Les Impatientes, son roman le plus connu, multi-primé, auréolé du Goncourt des lycéens en 2020, dénonce la polygamie et le mariage forcé. Un sujet sérieux. Pourtant, ce mercredi soir, la bibliothèque de Rémire-Montjoly a régulièrement résonné des rires de Djaïli Amadou Amal et du public.
Habituée à ce genre d’exercice, l’écrivaine camerounaise a régalé son auditoire. Avec un talent certain pour l’auto-dérision, elle a raconté son parcours avec ce point de départ « dans ma culture, dès sa naissance la petite fille n’est pas égale au petit garçon ». Suivront ensuite quelques souvenirs d’enfance et celui qui a marqué un tournant dans sa vie : sa découverte de la lecture. « Chez une amie de ma mère, je tombe sur un livre de la bibliothèque rose. Je découvre que je sais lire autre chose que le livre de l’école et que ce livre raconte une histoire, comme les contes de ma grand-mère ! Mais pour les contes, il fallait supplier pour en avoir un. Je découvre qu’avec un livre, on peut se raconter des contes tout seul ! »
Mariée sans son accord à 16 ans
Elle développera alors des trésors d’imagination pour se procurer de la lecture. Mariée sans son accord à 16 ans à un homme âgé de 55 ans, Djaïli Amadou Amal divorcera avant de se remarier. Lorsqu’elle fuit ce second époux violent avec ses filles, celui-ci finira par les kidnapper. « Je n’ai pas cédé. J’ai vendu tous mes bijoux en or, je me suis acheté un ordinateur et j’ai écrit mon premier roman. »
Dénonçant la condition des femmes ce premier ouvrage lui offre déjà une renommée internationale. Lorsqu’elle est en lice pour le Goncourt des lycéens pour Les Impatientes, réédition sous un autre titre de son troisième roman, les réactions de sa communauté sont mitigées. « Les gens disaient, "elle a écrit un livre, c’est sérieux quand même. Est-ce qu’on doit être fiers d’elle ?" A ce moment-là, mon mari, le troisième, celui que j’ai choisi, a écrit sur ses réseaux sociaux que le Goncourt, c’était la Coupe du Monde des livres. Alors, ils ont dit que le Cameroun allait gagner ! »
« On buvait ses paroles »
Face à l’autrice, le public buvait du petit lait, tour à tour hilare, étonné, révolté. Aurélie Duro, qui animait la rencontre, partage l’enthousiasme de l’auditoire. « J'ai apprécié son humour, son humilité, son authenticité. J’ai aussi aimé ce partage à cœur ouvert qui nous a permis de découvrir certains aspects sa culture et les réalités des femmes du Sahel en particulier. On buvait ses paroles. Elle est passionnante et touchante. »

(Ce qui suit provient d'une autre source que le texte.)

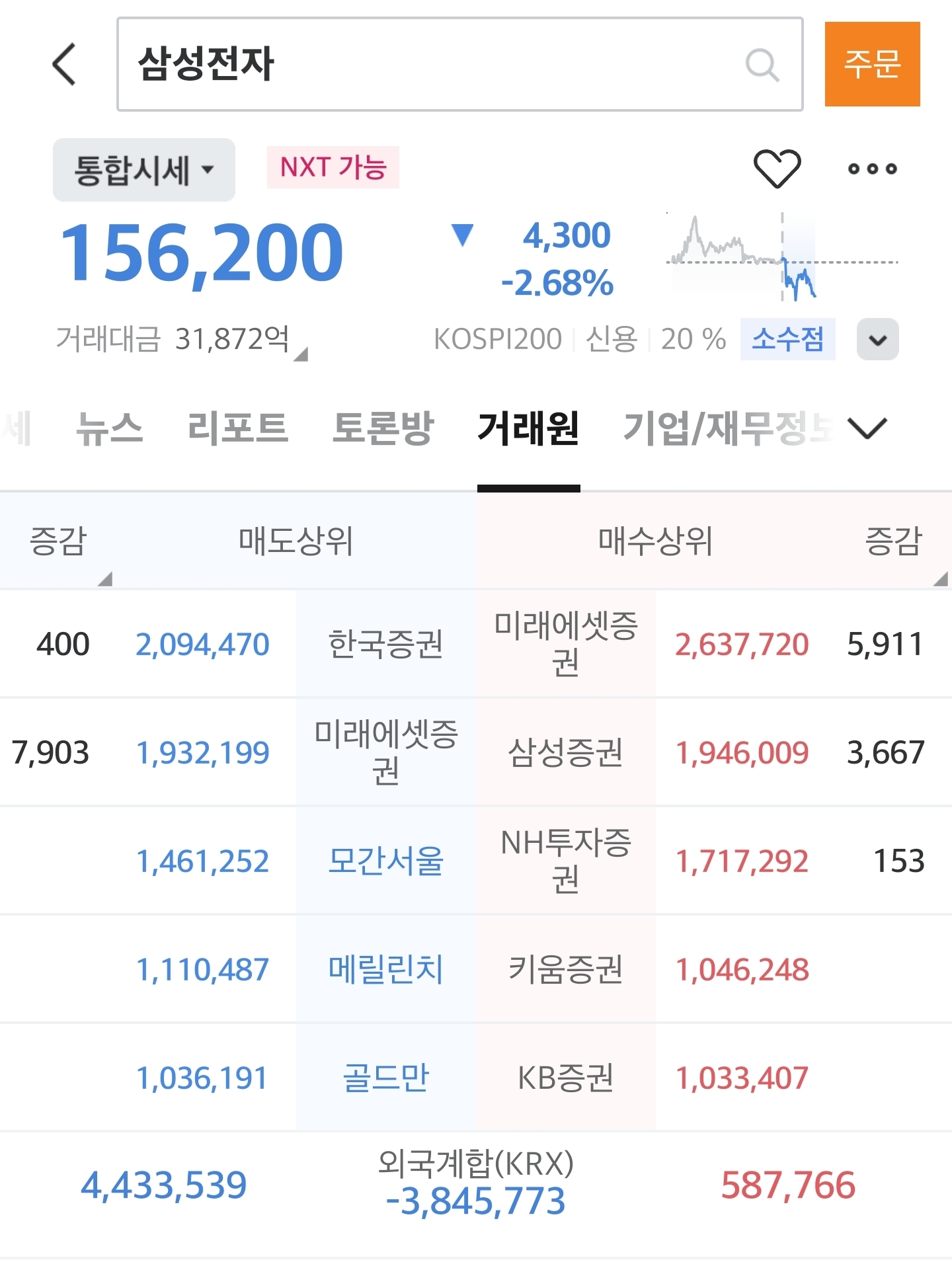Toggle the sell-side 증감 column header

[x=58, y=542]
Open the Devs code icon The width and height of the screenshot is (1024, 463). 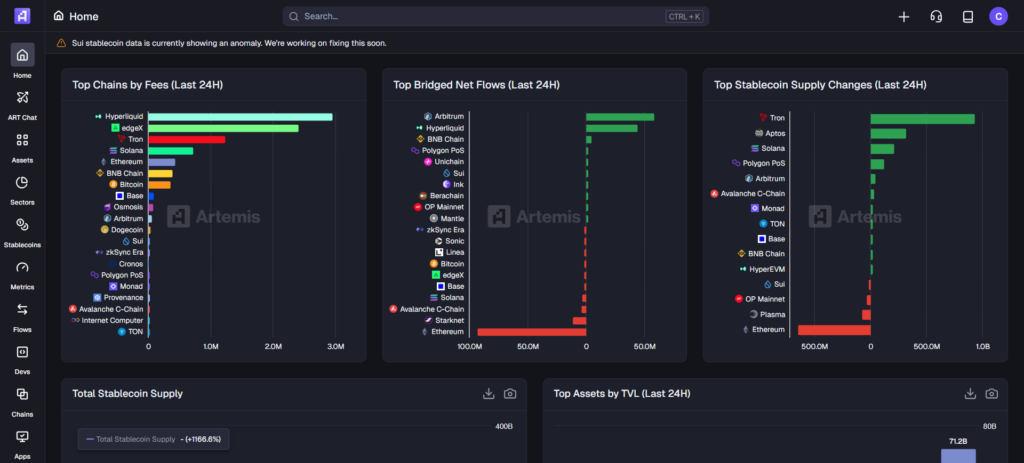[22, 352]
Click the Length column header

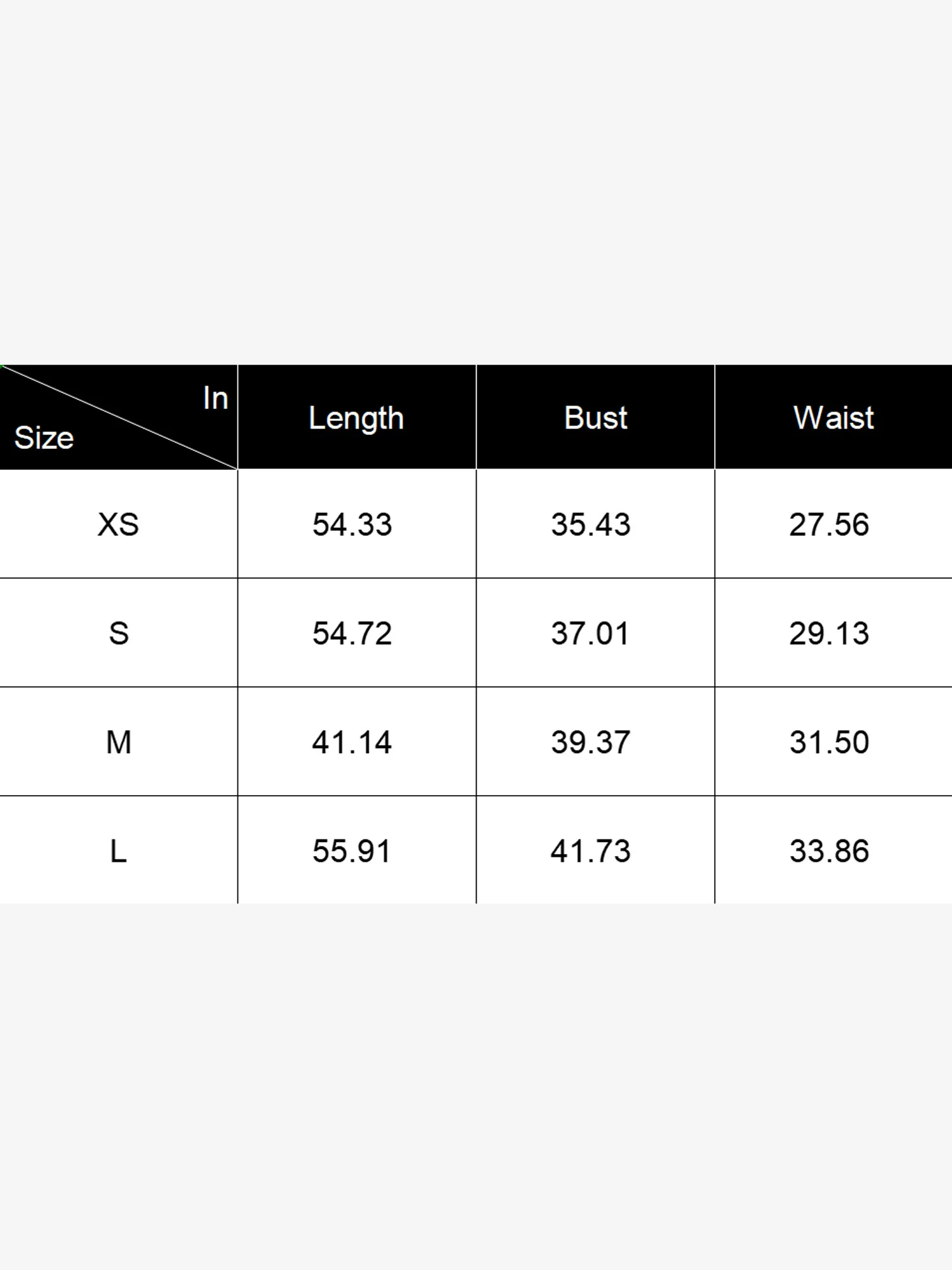[356, 418]
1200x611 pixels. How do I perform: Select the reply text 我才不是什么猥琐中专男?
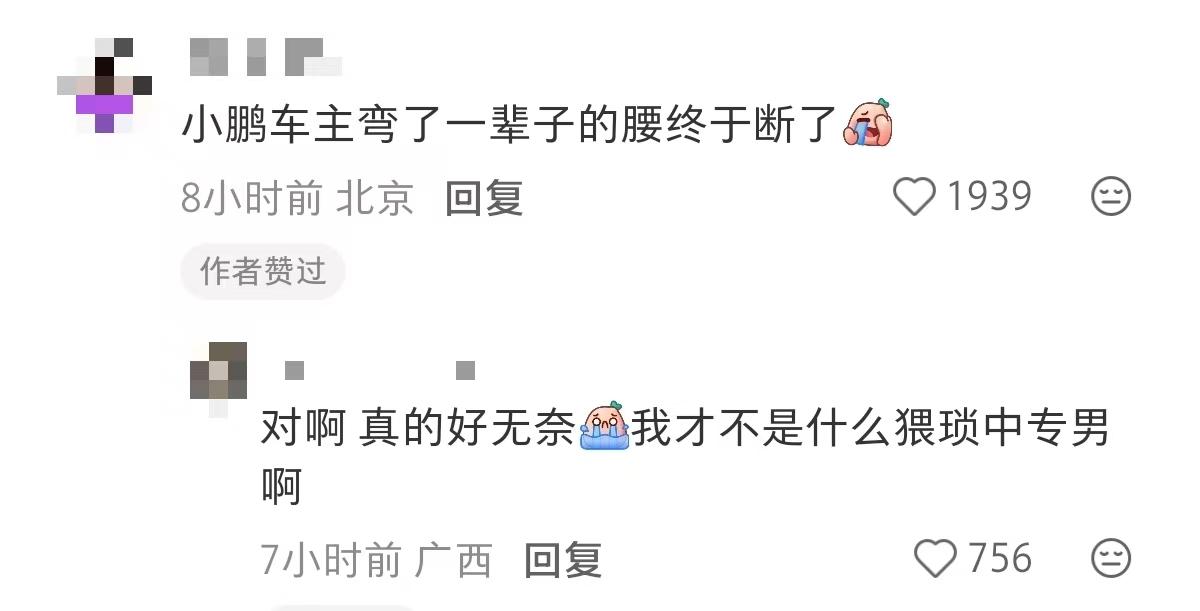pyautogui.click(x=870, y=431)
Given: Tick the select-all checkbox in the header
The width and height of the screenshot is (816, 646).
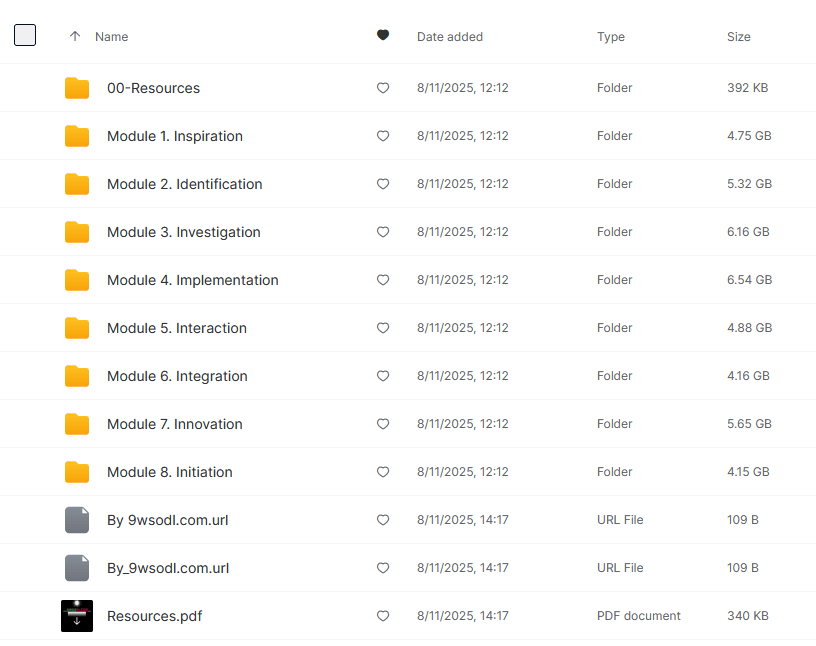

Moïra Syl, autrice elle aussi, était parmi le public. « J’ai aimé son franc-parler et sa façon de prendre parti tout en étant aussi capable de dire qu’elle a changé d’avis. Elle fait preuve d’une réflexion intéressante sur tout ce qui lui est arrivé et sur la position actuelle que lui confère son statut d’écrivaine. Je pense qu’il faut être capable d’une grande humilité pour parler de la façon dont être le fait car elle semble avoir conscience de ses forces et faiblesses. »
A la fin de la rencontre, nombreux sont ceux qui ont attendu pour obtenir une dédicace, notamment de son livre Les Impatientes. « Ce que j’ai apprécié dans ce livre, indique Moïra Syl, c’est qu’on a un récit fictif, imaginaire, empreint d’une grande émotion au vu des faits racontés. On retrouve la réalité des femmes peules du nord du Cameroun et une distance avec les faits racontés malgré tout. On a vraiment le sentiment qu’elle comprend chacun de ses personnages. Elle n’excuse rien, ne justifie rien mais on comprend simplement les faits plus en profondeur quand on ne connaît pas. J’ai eu accès à une réalité qui me dépasse. »
Djaïli Amadou Amal sera présente au Festival du livre qui se poursuit ce samedi au Zéphyr, à Cayenne.